▶

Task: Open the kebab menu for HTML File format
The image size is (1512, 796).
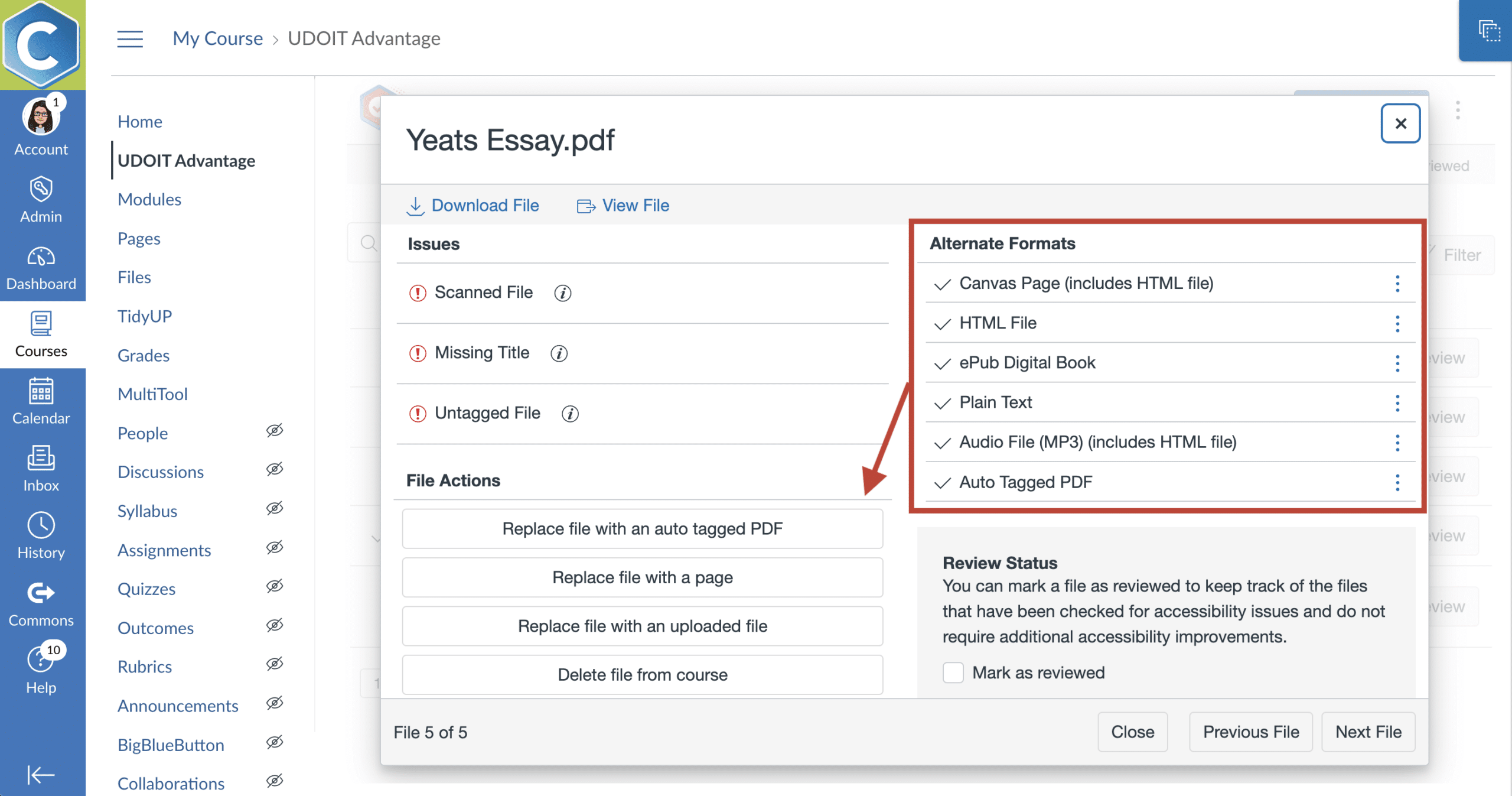Action: pos(1397,324)
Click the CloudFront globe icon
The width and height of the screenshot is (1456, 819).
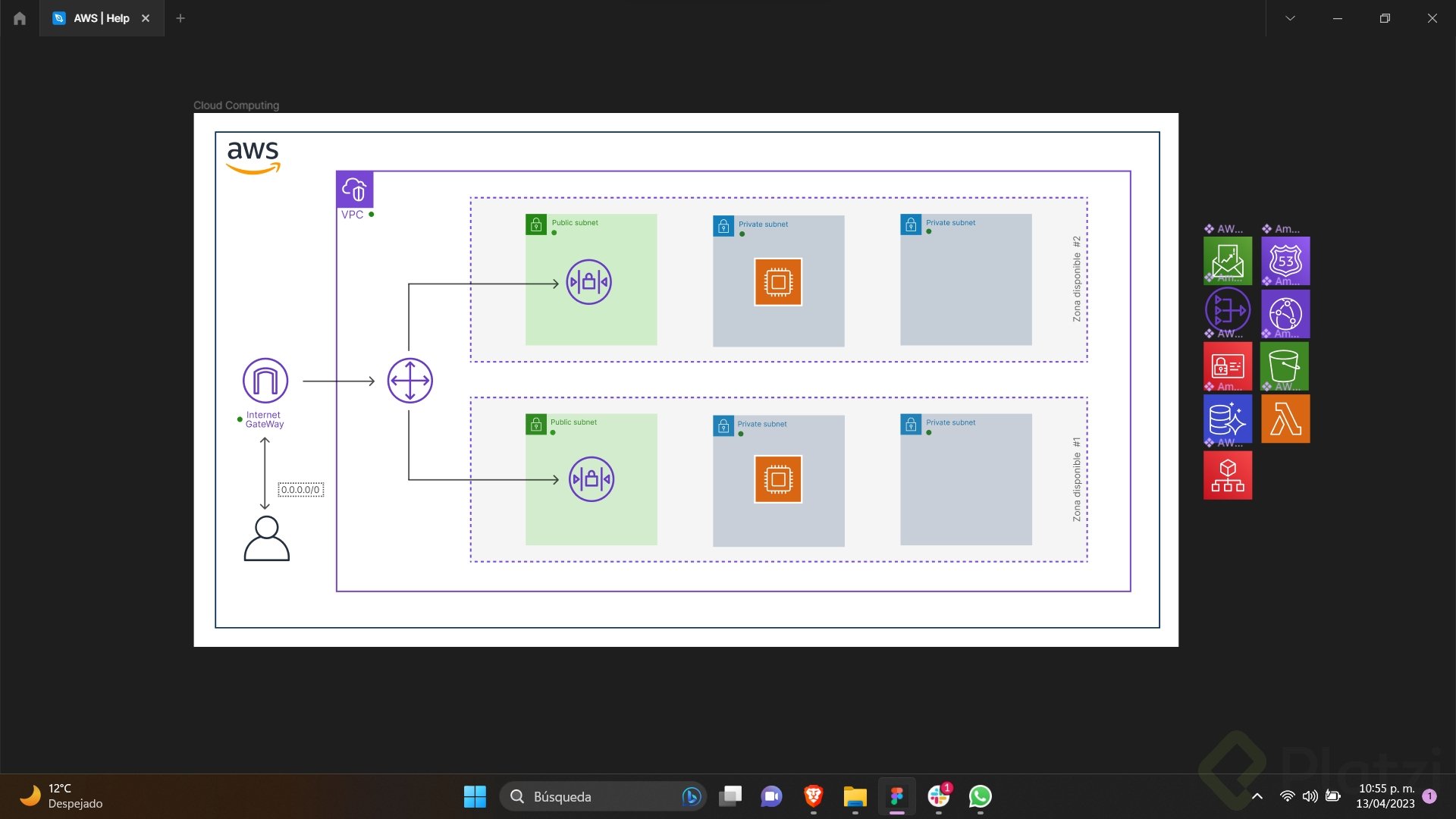pyautogui.click(x=1285, y=313)

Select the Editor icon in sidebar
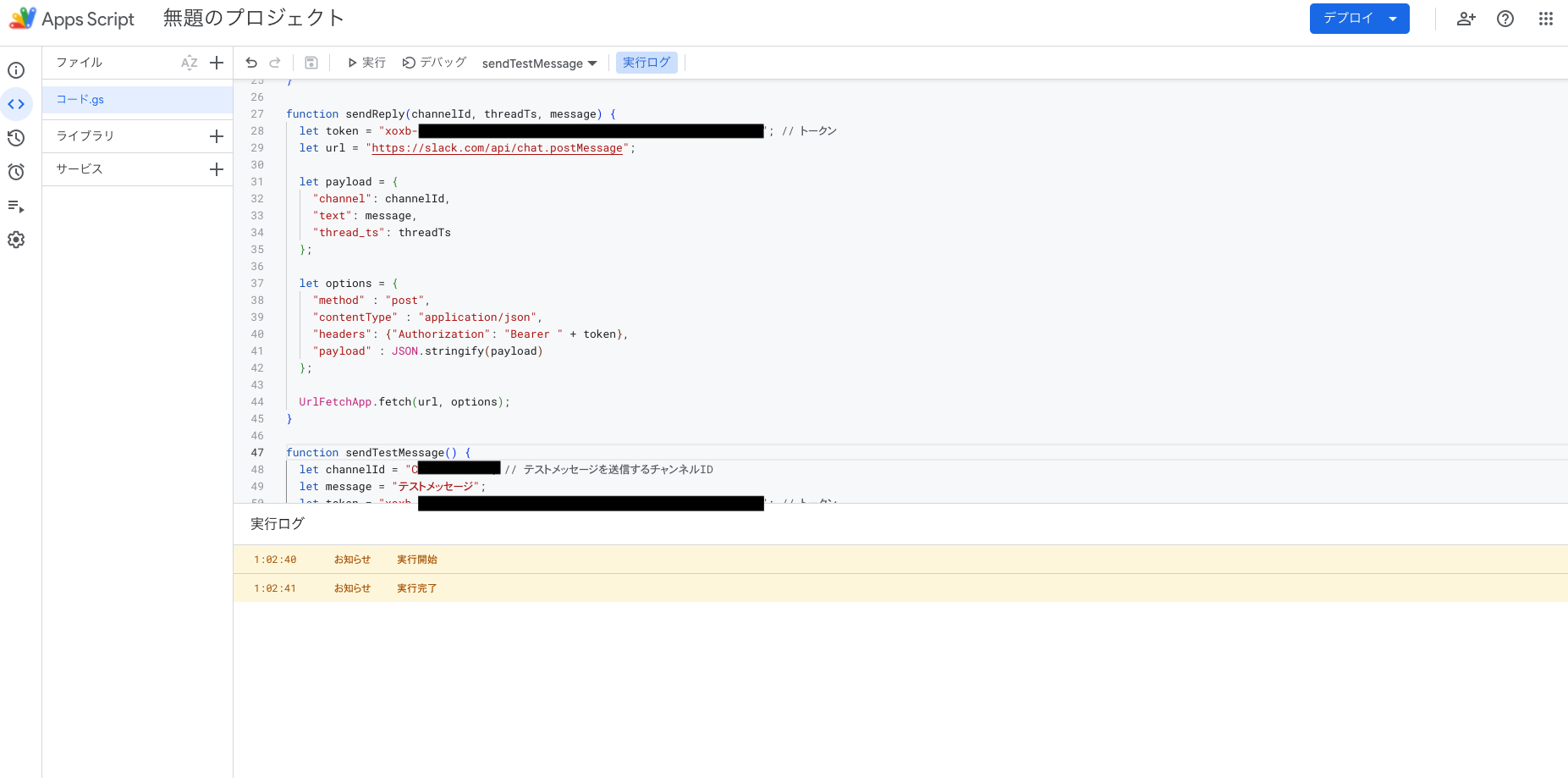[x=16, y=104]
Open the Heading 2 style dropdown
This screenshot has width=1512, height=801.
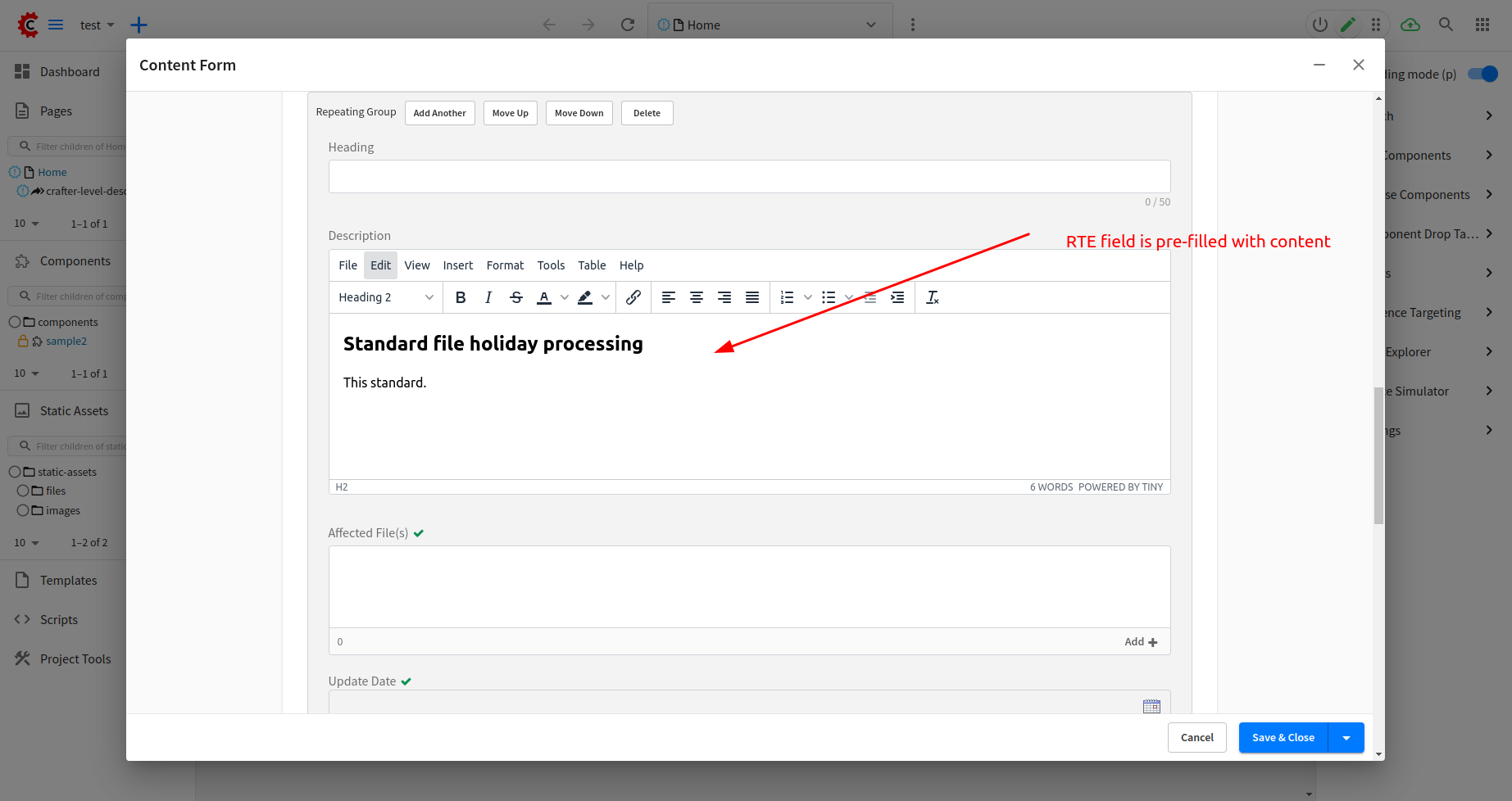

◀

__The task__. Set down the entries above again exactly, minus any image.

__Result__.
Task: Open the kebab menu for HTML File format
The image size is (1512, 796).
Action: pos(1397,324)
Click the CloudFront globe icon
The width and height of the screenshot is (1456, 819).
pyautogui.click(x=1285, y=313)

Select the Editor icon in sidebar
[x=16, y=104]
Open the Heading 2 style dropdown
This screenshot has width=1512, height=801.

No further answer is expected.